**Task to complete**
Nothing should be left out: write out the whole listing exactly.

**Data extracts**
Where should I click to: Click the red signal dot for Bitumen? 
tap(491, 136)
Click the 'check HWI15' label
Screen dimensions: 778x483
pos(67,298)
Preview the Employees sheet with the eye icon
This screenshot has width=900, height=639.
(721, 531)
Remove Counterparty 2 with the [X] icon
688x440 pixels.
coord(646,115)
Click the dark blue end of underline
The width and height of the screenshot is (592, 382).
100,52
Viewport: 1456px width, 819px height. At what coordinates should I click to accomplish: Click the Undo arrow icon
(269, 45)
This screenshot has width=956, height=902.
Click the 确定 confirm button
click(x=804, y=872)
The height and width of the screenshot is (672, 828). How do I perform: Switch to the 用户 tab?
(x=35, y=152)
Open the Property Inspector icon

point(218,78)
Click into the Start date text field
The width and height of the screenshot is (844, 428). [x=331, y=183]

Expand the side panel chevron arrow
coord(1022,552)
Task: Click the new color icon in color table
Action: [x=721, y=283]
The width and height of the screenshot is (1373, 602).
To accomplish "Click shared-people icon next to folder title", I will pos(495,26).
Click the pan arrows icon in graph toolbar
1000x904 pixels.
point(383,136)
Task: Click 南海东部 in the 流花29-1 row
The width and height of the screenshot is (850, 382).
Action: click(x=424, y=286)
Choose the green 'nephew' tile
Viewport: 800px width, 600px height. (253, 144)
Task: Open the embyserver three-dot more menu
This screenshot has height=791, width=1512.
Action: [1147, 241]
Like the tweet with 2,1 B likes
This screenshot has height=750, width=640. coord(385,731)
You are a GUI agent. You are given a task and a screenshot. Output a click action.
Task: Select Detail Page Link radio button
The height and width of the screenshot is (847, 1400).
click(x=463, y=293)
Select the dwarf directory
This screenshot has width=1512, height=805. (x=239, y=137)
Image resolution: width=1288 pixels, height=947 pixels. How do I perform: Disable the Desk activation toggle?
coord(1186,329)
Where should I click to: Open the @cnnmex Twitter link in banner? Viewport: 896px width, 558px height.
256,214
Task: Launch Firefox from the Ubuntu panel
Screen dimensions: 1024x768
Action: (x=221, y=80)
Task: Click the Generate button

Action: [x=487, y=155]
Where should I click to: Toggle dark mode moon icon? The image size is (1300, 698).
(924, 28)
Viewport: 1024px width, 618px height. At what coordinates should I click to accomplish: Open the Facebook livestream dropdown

**Solution for this exercise**
Where should I click to: Click the red signal dot for Bitumen? 
tap(491, 136)
Click the 'check HWI15' label
Screen dimensions: 778x483
pos(67,298)
Preview the Employees sheet with the eye icon
This screenshot has width=900, height=639.
(721, 531)
Remove Counterparty 2 with the [X] icon
688x440 pixels.
coord(646,115)
Click the dark blue end of underline
The width and height of the screenshot is (592, 382).
100,52
Viewport: 1456px width, 819px height. At what coordinates should I click to accomplish: Click the Undo arrow icon
(269, 45)
This screenshot has width=956, height=902.
Click the 确定 confirm button
click(x=804, y=872)
The height and width of the screenshot is (672, 828). How do I perform: Switch to the 用户 tab?
(x=35, y=152)
Open the Property Inspector icon

point(218,78)
Click into the Start date text field
The width and height of the screenshot is (844, 428). [x=331, y=183]

Expand the side panel chevron arrow
coord(1022,552)
Task: Click the new color icon in color table
Action: [x=721, y=283]
The width and height of the screenshot is (1373, 602).
To accomplish "Click shared-people icon next to folder title", I will pos(495,26).
Click the pan arrows icon in graph toolbar
1000x904 pixels.
point(383,136)
Task: Click 南海东部 in the 流花29-1 row
The width and height of the screenshot is (850, 382).
Action: click(x=424, y=286)
Choose the green 'nephew' tile
Viewport: 800px width, 600px height. (253, 144)
Task: Open the embyserver three-dot more menu
This screenshot has height=791, width=1512.
Action: [1147, 241]
Like the tweet with 2,1 B likes
This screenshot has height=750, width=640. coord(385,731)
You are a GUI agent. You are given a task and a screenshot. Output a click action.
Task: Select Detail Page Link radio button
The height and width of the screenshot is (847, 1400).
click(x=463, y=293)
Select the dwarf directory
This screenshot has width=1512, height=805. (x=239, y=137)
Image resolution: width=1288 pixels, height=947 pixels. How do I perform: Disable the Desk activation toggle?
coord(1186,329)
Where should I click to: Open the @cnnmex Twitter link in banner? Viewport: 896px width, 558px height.
256,214
Task: Launch Firefox from the Ubuntu panel
Screen dimensions: 1024x768
Action: (x=221, y=80)
Task: Click the Generate button

Action: [x=487, y=155]
Where should I click to: Toggle dark mode moon icon? The image size is (1300, 698).
(924, 28)
Viewport: 1024px width, 618px height. At what coordinates should I click to accomplish: Open the Facebook livestream dropdown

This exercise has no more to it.